Maßgeblich für das ordnungsgemäße Funktionieren des Lichtbogendetektors ist die Zeit bis zum Abschalten des Wechselrichters: Je kürzer ein Lichtbogen brennt, desto geringer ist der Energieeintrag in die fehlerhafte Kontaktstelle. Das heißt: Kurze Abschaltzeiten verhindern eine Brandentstehung sicher. Bei einer Energie zwischen 200 und 750 Joule und einer Abschaltzeit unter 2,5 Sekunden hat der Detektor die Prüfung bestanden. Eine automatische Wiederzuschaltung nach Detektor-Auslösung ist innerhalb von 24 Stunden vier Mal erlaubt, beim fünften Mal muss sie manuell erfolgen.

Prüftechnik auf andere Bereiche übertragbar

Der im „TestLab Power Electronics“ aufgebaute Prüfstand setzt nicht nur die genannten Testanforderungen normgerecht um, sondern erlaubt darüber hinaus dank des modularen Aufbaus verschiedene Testszenarien für String-Wechselrichter mit unterschiedlich verschalteten PV-Modulstrings. Auch der Test von Modul-Wechselrichtern und Strang-Sammlern ist möglich.
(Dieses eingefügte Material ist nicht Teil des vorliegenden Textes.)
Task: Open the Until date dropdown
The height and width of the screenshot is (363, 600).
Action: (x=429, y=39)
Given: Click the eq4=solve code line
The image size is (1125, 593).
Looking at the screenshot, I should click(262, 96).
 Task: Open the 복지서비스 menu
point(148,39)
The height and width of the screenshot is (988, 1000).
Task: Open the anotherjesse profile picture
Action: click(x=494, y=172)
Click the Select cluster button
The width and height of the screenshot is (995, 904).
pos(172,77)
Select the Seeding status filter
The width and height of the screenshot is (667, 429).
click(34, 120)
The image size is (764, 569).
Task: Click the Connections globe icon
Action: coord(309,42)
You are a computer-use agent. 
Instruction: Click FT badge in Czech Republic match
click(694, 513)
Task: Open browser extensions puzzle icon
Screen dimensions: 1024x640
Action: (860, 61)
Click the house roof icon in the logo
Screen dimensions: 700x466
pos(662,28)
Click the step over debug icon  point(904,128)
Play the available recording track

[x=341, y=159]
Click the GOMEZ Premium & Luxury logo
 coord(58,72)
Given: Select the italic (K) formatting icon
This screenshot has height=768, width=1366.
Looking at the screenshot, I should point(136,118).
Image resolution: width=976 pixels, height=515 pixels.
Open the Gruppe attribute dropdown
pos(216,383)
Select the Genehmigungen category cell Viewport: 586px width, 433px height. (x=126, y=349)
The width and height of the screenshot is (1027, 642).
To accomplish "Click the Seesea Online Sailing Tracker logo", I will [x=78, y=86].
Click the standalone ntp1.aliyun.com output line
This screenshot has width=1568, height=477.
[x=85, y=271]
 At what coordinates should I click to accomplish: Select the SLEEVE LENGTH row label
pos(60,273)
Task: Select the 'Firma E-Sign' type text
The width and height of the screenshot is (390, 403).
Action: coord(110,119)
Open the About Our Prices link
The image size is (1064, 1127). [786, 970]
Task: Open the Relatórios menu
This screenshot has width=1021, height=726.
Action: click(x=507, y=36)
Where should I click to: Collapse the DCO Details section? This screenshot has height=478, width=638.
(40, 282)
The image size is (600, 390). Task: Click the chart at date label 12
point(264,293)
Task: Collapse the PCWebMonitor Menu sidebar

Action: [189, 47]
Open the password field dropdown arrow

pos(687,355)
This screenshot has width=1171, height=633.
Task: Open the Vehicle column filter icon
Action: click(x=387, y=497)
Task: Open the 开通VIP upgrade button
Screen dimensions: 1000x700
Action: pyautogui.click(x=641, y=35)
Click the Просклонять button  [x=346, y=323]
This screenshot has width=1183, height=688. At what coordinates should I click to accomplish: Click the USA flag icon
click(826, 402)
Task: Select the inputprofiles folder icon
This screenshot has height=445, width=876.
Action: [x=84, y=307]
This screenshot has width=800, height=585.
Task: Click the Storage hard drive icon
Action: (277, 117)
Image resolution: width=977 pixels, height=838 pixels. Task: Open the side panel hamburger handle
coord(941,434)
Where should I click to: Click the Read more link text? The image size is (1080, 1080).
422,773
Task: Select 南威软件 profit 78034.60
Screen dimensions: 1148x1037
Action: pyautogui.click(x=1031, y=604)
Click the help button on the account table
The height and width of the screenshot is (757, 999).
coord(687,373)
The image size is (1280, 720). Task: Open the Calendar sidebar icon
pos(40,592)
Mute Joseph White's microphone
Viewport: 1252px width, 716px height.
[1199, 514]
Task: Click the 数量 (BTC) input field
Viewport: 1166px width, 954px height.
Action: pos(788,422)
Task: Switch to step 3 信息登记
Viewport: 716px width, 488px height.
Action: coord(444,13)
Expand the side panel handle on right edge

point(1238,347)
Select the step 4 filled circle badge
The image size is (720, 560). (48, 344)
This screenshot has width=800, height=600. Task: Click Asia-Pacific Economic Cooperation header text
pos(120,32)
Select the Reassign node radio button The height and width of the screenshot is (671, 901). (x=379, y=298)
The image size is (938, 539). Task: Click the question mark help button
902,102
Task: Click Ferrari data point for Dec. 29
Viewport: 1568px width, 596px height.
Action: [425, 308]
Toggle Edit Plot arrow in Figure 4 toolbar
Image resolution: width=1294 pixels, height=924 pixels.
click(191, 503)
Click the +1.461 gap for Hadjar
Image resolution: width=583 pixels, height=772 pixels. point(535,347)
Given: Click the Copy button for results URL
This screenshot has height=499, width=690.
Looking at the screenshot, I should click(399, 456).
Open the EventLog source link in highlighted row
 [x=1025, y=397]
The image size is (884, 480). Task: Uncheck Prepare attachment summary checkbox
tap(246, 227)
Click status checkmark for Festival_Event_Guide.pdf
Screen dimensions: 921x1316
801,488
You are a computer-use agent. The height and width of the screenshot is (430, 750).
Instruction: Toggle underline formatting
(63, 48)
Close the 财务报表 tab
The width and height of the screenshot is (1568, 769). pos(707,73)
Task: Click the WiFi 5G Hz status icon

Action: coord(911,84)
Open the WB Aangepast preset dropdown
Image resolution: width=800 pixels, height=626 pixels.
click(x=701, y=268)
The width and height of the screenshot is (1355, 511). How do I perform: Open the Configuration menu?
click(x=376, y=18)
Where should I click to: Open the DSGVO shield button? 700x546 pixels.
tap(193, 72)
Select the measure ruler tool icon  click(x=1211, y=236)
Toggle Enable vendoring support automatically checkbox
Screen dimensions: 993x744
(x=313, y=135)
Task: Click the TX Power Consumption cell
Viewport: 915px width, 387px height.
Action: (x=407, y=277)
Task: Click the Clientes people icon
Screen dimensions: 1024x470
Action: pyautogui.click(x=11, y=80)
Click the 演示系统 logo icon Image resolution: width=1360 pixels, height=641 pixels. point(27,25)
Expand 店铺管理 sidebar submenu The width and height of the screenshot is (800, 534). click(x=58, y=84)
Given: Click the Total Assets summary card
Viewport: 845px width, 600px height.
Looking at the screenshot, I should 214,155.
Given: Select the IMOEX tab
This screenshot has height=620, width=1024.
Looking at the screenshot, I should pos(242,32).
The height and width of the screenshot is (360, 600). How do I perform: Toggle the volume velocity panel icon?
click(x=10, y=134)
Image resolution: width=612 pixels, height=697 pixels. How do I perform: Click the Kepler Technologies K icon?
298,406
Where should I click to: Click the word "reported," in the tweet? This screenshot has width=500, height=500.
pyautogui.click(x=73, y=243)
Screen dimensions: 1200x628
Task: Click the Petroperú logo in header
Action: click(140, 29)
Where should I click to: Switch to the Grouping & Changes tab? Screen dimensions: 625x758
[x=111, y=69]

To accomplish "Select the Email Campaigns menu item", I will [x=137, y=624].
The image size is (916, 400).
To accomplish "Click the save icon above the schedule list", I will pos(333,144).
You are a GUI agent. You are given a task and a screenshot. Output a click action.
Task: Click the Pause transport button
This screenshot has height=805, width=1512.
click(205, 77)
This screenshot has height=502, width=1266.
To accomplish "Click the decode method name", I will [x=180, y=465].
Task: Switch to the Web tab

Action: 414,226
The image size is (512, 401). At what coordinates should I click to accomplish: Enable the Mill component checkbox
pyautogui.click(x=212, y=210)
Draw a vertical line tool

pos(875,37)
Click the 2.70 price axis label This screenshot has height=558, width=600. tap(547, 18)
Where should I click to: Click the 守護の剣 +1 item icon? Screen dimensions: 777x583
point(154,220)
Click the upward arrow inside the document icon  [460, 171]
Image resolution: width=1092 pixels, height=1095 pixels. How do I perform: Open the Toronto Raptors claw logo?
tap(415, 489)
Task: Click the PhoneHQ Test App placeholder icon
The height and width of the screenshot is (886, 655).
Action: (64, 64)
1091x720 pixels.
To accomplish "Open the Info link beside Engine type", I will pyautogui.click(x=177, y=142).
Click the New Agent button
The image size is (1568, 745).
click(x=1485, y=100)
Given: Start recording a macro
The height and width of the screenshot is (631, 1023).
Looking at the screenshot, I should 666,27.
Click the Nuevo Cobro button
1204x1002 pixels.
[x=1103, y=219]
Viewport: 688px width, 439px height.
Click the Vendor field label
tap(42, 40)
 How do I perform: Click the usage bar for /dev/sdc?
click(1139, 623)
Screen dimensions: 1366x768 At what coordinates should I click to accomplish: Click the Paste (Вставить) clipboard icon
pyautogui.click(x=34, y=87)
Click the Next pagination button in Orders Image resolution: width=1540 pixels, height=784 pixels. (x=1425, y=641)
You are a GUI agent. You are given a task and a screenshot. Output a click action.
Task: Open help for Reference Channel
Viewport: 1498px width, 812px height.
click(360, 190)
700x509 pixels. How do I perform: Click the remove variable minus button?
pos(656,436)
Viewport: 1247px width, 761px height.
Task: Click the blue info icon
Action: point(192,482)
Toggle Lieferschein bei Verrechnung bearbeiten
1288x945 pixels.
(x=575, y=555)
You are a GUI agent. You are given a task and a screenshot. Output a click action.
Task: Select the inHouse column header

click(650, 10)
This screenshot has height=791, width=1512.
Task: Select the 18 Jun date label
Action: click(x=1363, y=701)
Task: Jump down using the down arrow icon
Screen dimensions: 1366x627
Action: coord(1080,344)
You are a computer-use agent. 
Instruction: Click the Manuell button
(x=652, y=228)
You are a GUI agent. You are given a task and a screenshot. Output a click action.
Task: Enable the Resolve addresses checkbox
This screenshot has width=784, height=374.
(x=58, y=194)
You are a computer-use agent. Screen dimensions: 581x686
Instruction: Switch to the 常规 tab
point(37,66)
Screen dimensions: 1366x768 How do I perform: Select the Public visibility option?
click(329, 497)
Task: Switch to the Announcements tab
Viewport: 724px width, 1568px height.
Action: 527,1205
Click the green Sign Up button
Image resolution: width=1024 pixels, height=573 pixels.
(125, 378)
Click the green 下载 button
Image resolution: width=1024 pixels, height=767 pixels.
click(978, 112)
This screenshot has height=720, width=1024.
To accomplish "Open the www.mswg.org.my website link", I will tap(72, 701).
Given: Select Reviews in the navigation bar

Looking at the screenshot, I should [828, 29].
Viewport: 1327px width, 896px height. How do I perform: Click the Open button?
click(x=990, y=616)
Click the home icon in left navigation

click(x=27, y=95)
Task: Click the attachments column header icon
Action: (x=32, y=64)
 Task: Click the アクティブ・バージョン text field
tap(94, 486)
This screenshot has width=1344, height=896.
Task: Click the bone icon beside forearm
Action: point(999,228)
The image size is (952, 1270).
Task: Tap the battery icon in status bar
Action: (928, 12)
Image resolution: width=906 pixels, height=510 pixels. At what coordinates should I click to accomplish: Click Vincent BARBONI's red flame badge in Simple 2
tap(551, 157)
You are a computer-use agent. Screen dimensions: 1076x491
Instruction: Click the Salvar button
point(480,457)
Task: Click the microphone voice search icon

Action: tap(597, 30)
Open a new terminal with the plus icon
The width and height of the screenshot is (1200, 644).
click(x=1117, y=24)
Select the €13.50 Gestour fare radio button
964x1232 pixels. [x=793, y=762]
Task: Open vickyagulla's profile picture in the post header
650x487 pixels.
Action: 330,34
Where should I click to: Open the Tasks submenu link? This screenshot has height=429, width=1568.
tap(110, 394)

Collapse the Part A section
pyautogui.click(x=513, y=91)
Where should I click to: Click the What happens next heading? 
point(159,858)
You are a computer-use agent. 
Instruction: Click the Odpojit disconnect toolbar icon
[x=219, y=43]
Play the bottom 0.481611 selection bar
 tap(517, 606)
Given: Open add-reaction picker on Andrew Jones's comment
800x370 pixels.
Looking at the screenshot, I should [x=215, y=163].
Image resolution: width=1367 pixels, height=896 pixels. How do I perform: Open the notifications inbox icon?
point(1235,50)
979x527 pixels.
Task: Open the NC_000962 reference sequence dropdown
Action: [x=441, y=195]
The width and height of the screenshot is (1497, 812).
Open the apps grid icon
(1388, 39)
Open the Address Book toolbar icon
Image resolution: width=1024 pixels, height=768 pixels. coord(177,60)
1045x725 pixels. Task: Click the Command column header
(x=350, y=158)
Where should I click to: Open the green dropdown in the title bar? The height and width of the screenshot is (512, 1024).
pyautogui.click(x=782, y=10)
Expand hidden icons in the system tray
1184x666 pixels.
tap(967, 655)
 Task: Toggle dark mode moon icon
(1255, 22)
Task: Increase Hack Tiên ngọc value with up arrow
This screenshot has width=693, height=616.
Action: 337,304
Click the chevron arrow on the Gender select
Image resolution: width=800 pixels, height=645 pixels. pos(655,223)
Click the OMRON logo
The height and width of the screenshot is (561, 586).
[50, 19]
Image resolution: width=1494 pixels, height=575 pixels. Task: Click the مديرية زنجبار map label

Der Prüfstand ist für Wechselrichter-DC-Spannungen bis 1 500 V geeignet, verfügt über drei DC-Eingänge für bis zu 16 A und einen DC-Eingang für bis zu 32 A. „Mit dem neuen Prüfstand erweitern wir das Angebot unseres „TestLabs Power Electronics“, in dem wir akkreditierte Prüfungen gemäß Netzanschlussrichtlinien, Wirkungsgradmessungen sowie Impedanzspektroskopie-Untersuchungen von Wechselrichtern durchführen können“, berichtet der Leiter des Prüflabors, Steffen Eyhorn.

Nicht nur für die Photovoltaik, sondern auch für andere Technologien wie Batterietechnik, Luftfahrt oder Elektromobilität ist der Schutz vor Schäden durch Gleichstromlichtbögen relevant. In allen Anwendungen ist eine Tendenz zu höheren Spannungen zu sehen. Die Wahrscheinlichkeit von elektrischen Überschlägen und daraus resultierenden parallelen oder seriellen Lichtbögen nimmt damit zu, so das Fraunhofer ISE. Im Rahmen abgeschlossener und laufender Forschungsprojekte adaptieren die Freiburger die Erfahrungen aus dem PV-Bereich auch auf diese Anwendungen, um für verschiedene Branchen Beratungsdienstleistungen anzubieten. „Für die Problemlösung kann unser Team auf eine Datenbank aus Lichtbogensignalen in verschiedenen realen Anlagenkonfigurationen zurückgreifen. Damit können wir Fehlerquellen auf den Grund gehen“, so Felix Kulenkampff.